Exercise objective ->
Provide only the number of lines in the listing that contain the word "input".

Given entries ->

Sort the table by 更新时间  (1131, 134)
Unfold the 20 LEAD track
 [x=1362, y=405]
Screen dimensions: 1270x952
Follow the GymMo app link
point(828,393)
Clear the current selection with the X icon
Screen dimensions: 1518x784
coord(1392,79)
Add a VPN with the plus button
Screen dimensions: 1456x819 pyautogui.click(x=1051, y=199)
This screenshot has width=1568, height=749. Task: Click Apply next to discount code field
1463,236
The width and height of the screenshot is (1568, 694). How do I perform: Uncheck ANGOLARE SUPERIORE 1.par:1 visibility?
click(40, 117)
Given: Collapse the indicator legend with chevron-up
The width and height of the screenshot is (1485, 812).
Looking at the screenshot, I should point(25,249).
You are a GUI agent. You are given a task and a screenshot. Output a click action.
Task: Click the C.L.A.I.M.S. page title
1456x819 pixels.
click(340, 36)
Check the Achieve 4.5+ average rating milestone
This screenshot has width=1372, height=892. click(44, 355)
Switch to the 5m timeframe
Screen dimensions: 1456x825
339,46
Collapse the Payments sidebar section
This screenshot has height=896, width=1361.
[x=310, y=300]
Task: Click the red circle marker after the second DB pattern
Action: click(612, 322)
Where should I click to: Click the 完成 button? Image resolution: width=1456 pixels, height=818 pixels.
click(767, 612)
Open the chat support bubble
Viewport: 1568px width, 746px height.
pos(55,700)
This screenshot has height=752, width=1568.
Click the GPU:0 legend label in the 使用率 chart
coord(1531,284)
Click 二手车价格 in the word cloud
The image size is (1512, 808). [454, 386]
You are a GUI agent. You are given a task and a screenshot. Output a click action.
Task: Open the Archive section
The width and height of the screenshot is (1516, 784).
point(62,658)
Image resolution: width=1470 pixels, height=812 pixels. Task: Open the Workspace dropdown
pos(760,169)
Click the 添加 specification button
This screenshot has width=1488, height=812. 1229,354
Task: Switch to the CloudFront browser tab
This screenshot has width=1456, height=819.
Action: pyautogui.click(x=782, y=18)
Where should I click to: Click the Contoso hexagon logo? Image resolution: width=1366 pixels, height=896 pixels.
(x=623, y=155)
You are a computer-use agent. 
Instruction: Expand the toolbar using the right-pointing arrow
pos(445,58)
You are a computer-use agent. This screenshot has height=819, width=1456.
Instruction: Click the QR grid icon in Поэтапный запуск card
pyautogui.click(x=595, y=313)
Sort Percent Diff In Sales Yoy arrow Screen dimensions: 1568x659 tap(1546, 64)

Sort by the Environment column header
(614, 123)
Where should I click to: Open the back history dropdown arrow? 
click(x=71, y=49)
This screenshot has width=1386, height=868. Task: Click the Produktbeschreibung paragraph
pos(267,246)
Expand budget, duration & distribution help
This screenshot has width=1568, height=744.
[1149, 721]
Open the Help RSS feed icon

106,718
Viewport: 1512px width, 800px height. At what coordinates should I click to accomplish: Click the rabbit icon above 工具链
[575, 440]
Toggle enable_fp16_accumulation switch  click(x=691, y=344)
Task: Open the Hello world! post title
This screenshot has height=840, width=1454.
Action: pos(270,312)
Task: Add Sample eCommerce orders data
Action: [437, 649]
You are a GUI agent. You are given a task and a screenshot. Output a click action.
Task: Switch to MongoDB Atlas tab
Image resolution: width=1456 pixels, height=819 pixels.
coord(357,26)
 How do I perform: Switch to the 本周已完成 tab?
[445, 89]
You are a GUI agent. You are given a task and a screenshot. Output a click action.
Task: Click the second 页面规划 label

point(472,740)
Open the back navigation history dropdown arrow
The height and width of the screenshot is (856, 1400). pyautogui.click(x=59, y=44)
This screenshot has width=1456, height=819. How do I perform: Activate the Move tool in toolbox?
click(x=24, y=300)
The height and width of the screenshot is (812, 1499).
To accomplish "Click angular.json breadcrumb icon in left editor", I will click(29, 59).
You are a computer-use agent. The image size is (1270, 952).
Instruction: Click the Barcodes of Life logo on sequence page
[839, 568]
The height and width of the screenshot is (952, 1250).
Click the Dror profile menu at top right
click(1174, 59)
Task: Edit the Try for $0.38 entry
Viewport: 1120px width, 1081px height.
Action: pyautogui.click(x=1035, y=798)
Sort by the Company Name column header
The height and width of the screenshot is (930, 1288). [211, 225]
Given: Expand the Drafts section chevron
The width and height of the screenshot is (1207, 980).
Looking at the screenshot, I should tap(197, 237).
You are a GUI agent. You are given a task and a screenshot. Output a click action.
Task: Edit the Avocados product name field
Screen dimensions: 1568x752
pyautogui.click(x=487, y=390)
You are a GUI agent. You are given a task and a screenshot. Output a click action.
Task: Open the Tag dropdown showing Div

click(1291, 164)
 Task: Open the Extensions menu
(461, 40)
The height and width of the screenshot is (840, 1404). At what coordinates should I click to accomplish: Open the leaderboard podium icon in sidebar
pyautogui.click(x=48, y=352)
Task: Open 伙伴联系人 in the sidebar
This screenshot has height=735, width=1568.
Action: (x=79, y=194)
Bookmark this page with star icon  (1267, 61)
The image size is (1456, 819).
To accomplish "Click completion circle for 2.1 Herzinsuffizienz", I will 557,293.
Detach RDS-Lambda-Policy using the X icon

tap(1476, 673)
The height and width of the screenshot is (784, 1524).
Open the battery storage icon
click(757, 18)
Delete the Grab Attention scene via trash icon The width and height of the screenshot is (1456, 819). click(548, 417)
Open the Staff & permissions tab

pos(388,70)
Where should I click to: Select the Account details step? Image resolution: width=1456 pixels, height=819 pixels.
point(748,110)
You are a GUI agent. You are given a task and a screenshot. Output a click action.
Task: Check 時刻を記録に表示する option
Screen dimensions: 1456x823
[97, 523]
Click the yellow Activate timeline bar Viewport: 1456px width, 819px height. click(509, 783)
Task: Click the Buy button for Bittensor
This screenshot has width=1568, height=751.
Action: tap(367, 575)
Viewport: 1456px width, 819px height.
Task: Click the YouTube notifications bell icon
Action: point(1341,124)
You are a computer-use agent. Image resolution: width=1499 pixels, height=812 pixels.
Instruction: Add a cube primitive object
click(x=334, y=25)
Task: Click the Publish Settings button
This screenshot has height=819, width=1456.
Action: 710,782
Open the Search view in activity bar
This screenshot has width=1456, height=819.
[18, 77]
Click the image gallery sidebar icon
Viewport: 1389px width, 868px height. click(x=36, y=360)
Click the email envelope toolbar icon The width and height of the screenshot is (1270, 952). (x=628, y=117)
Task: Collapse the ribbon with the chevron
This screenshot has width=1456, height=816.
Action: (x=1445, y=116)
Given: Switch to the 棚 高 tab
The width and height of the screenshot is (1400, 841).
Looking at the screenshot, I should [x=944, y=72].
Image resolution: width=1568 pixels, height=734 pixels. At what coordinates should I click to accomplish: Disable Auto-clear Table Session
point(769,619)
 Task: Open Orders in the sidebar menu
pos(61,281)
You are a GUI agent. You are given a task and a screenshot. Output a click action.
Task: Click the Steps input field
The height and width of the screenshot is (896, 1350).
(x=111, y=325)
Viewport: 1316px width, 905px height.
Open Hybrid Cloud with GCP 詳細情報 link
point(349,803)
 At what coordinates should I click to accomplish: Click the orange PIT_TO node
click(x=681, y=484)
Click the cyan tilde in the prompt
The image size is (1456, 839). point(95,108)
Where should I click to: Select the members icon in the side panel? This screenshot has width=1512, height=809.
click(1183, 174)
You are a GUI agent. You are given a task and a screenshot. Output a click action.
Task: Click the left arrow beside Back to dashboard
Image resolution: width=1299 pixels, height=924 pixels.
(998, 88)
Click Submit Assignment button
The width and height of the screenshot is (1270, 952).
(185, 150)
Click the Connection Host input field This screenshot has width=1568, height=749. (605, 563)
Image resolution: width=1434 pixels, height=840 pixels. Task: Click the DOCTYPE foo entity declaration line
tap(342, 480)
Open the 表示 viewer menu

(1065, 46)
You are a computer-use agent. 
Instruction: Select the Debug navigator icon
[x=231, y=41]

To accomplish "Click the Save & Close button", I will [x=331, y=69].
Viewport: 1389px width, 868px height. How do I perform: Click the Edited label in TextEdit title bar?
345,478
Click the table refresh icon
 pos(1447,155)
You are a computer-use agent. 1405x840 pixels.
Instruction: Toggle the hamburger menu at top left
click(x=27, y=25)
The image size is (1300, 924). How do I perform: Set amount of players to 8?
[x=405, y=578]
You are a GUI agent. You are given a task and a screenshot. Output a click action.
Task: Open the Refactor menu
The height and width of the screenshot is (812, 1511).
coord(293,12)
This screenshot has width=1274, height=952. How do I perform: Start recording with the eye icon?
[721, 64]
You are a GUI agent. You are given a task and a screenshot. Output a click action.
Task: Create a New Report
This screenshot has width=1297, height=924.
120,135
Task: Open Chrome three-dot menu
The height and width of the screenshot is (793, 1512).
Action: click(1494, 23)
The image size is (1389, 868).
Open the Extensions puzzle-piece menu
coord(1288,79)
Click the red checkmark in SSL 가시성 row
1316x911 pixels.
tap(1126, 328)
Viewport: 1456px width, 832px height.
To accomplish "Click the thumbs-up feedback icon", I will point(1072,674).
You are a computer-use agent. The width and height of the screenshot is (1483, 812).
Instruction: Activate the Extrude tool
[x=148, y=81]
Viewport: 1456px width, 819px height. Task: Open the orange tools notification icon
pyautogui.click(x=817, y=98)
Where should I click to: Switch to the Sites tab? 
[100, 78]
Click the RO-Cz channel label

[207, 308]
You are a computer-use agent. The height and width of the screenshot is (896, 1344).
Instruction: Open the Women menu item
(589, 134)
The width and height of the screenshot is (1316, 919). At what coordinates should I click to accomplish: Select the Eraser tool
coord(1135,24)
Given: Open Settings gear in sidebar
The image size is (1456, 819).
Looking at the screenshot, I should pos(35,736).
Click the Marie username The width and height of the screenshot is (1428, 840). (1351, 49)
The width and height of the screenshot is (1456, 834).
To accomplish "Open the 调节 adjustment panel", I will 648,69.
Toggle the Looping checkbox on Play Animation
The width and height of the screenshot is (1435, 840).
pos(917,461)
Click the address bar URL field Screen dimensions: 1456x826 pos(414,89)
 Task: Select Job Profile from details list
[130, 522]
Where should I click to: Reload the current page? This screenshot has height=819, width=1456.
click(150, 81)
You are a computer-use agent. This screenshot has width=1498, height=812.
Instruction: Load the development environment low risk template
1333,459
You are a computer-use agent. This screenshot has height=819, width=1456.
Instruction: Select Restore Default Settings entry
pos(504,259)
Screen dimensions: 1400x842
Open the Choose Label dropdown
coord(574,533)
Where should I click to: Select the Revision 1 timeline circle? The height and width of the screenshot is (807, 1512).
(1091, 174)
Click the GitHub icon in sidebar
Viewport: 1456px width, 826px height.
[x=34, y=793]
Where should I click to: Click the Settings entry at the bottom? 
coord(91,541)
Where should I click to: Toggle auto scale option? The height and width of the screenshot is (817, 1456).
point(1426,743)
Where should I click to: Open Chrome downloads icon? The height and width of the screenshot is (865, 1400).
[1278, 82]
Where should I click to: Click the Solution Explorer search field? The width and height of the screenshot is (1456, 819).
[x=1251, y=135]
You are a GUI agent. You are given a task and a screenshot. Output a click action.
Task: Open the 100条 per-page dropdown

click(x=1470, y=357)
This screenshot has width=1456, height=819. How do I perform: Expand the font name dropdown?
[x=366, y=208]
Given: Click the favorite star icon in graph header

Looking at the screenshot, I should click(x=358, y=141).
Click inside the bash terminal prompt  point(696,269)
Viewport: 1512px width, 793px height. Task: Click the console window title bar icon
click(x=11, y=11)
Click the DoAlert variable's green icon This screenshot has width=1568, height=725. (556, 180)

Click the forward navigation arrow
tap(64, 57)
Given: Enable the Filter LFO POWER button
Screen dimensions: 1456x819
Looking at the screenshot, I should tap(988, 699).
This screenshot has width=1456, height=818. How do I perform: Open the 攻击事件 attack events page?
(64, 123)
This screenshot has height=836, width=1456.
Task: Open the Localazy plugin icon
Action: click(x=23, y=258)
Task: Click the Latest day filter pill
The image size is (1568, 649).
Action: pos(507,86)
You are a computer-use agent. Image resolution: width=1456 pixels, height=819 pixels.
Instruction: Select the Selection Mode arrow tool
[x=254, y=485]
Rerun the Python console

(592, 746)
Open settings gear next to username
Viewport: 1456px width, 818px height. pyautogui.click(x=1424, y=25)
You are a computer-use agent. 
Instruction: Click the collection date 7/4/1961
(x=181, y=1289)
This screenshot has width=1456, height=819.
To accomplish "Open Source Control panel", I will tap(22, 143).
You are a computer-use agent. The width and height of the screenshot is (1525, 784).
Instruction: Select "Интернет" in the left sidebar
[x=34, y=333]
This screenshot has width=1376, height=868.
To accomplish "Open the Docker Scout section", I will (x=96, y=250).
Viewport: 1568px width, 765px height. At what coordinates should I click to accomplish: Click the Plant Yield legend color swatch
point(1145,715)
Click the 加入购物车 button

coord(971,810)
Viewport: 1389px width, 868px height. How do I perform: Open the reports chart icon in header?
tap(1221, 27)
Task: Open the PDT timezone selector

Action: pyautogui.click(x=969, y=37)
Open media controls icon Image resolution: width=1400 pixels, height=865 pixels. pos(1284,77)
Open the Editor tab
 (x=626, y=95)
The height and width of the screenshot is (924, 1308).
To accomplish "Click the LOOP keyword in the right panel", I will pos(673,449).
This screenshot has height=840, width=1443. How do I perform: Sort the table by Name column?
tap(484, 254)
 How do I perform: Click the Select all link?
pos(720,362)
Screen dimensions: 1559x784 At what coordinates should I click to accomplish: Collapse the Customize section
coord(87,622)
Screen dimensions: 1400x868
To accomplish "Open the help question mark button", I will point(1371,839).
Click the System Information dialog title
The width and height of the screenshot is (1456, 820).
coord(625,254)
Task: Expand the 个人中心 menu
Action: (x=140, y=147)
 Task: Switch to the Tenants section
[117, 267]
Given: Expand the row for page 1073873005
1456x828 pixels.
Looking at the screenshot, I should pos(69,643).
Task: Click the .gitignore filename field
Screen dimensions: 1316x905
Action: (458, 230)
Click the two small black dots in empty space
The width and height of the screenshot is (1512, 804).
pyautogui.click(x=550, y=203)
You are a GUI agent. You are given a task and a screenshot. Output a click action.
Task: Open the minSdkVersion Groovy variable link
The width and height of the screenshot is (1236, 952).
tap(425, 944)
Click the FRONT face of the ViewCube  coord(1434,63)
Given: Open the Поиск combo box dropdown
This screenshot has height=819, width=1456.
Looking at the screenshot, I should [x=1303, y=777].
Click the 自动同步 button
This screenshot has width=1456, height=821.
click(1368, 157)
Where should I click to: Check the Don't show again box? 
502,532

Task response ->
2